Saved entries
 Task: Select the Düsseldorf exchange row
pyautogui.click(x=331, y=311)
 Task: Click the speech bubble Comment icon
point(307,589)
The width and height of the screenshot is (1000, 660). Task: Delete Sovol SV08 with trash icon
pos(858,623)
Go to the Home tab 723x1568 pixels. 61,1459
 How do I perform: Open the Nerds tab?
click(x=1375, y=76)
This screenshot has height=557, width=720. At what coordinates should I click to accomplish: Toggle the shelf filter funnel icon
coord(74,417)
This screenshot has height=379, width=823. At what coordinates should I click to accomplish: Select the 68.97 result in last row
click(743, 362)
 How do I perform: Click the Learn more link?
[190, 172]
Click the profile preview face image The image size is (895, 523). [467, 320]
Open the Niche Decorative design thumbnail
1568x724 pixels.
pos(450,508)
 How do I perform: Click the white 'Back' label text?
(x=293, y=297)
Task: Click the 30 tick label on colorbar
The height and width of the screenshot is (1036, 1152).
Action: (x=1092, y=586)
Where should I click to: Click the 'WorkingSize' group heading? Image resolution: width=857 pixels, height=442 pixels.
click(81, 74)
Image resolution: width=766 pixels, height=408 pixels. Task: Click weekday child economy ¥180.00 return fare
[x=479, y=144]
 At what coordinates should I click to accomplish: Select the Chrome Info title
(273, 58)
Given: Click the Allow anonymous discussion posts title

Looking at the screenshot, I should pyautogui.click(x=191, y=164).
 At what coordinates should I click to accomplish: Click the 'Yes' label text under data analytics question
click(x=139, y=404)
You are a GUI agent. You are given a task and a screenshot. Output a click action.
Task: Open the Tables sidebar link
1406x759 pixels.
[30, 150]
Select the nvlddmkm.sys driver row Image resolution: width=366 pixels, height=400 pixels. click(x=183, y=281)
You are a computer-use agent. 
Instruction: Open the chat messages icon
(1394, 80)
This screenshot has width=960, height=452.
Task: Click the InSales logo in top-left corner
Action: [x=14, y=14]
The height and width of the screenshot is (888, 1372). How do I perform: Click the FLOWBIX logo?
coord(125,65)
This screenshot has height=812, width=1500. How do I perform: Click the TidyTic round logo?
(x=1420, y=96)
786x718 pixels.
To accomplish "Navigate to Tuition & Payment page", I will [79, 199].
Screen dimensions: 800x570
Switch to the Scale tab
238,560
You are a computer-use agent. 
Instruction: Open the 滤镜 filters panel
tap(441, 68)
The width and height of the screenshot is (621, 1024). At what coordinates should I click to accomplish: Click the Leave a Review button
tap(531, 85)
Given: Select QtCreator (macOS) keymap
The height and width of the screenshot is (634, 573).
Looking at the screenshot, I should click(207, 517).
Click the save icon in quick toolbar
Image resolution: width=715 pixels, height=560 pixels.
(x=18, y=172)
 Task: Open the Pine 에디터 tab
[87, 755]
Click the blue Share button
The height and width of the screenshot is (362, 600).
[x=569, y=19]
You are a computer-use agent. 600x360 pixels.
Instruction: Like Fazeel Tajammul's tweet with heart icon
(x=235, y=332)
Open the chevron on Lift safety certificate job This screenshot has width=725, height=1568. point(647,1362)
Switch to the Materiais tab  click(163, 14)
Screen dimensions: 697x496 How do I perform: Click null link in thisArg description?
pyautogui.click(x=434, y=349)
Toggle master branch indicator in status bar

PROBLEM DETAILS =
Line by line, the data should be returned exactly as written.

SOLUTION TO THIS TASK =
 Task: Select the Düsseldorf exchange row
pyautogui.click(x=331, y=311)
 Task: Click the speech bubble Comment icon
point(307,589)
The width and height of the screenshot is (1000, 660). Task: Delete Sovol SV08 with trash icon
pos(858,623)
Go to the Home tab 723x1568 pixels. 61,1459
 How do I perform: Open the Nerds tab?
click(x=1375, y=76)
This screenshot has height=557, width=720. At what coordinates should I click to accomplish: Toggle the shelf filter funnel icon
coord(74,417)
This screenshot has height=379, width=823. At what coordinates should I click to accomplish: Select the 68.97 result in last row
click(743, 362)
 How do I perform: Click the Learn more link?
[190, 172]
Click the profile preview face image The image size is (895, 523). [467, 320]
Open the Niche Decorative design thumbnail
1568x724 pixels.
pos(450,508)
 How do I perform: Click the white 'Back' label text?
(x=293, y=297)
Task: Click the 30 tick label on colorbar
The height and width of the screenshot is (1036, 1152).
Action: (x=1092, y=586)
Where should I click to: Click the 'WorkingSize' group heading? Image resolution: width=857 pixels, height=442 pixels.
click(81, 74)
Image resolution: width=766 pixels, height=408 pixels. Task: Click weekday child economy ¥180.00 return fare
[x=479, y=144]
 At what coordinates should I click to accomplish: Select the Chrome Info title
(273, 58)
Given: Click the Allow anonymous discussion posts title

Looking at the screenshot, I should pyautogui.click(x=191, y=164).
 At what coordinates should I click to accomplish: Click the 'Yes' label text under data analytics question
click(x=139, y=404)
You are a GUI agent. You are given a task and a screenshot. Output a click action.
Task: Open the Tables sidebar link
1406x759 pixels.
[30, 150]
Select the nvlddmkm.sys driver row Image resolution: width=366 pixels, height=400 pixels. click(x=183, y=281)
You are a computer-use agent. 
Instruction: Open the chat messages icon
(1394, 80)
This screenshot has width=960, height=452.
Task: Click the InSales logo in top-left corner
Action: [x=14, y=14]
The height and width of the screenshot is (888, 1372). How do I perform: Click the FLOWBIX logo?
coord(125,65)
This screenshot has height=812, width=1500. How do I perform: Click the TidyTic round logo?
(x=1420, y=96)
786x718 pixels.
To accomplish "Navigate to Tuition & Payment page", I will [79, 199].
Screen dimensions: 800x570
Switch to the Scale tab
238,560
You are a computer-use agent. 
Instruction: Open the 滤镜 filters panel
tap(441, 68)
The width and height of the screenshot is (621, 1024). At what coordinates should I click to accomplish: Click the Leave a Review button
tap(531, 85)
Given: Select QtCreator (macOS) keymap
The height and width of the screenshot is (634, 573).
Looking at the screenshot, I should click(207, 517).
Click the save icon in quick toolbar
Image resolution: width=715 pixels, height=560 pixels.
(x=18, y=172)
 Task: Open the Pine 에디터 tab
[87, 755]
Click the blue Share button
The height and width of the screenshot is (362, 600).
[x=569, y=19]
You are a computer-use agent. 600x360 pixels.
Instruction: Like Fazeel Tajammul's tweet with heart icon
(x=235, y=332)
Open the chevron on Lift safety certificate job This screenshot has width=725, height=1568. point(647,1362)
Switch to the Materiais tab  click(163, 14)
Screen dimensions: 697x496 How do I perform: Click null link in thisArg description?
pyautogui.click(x=434, y=349)
Toggle master branch indicator in status bar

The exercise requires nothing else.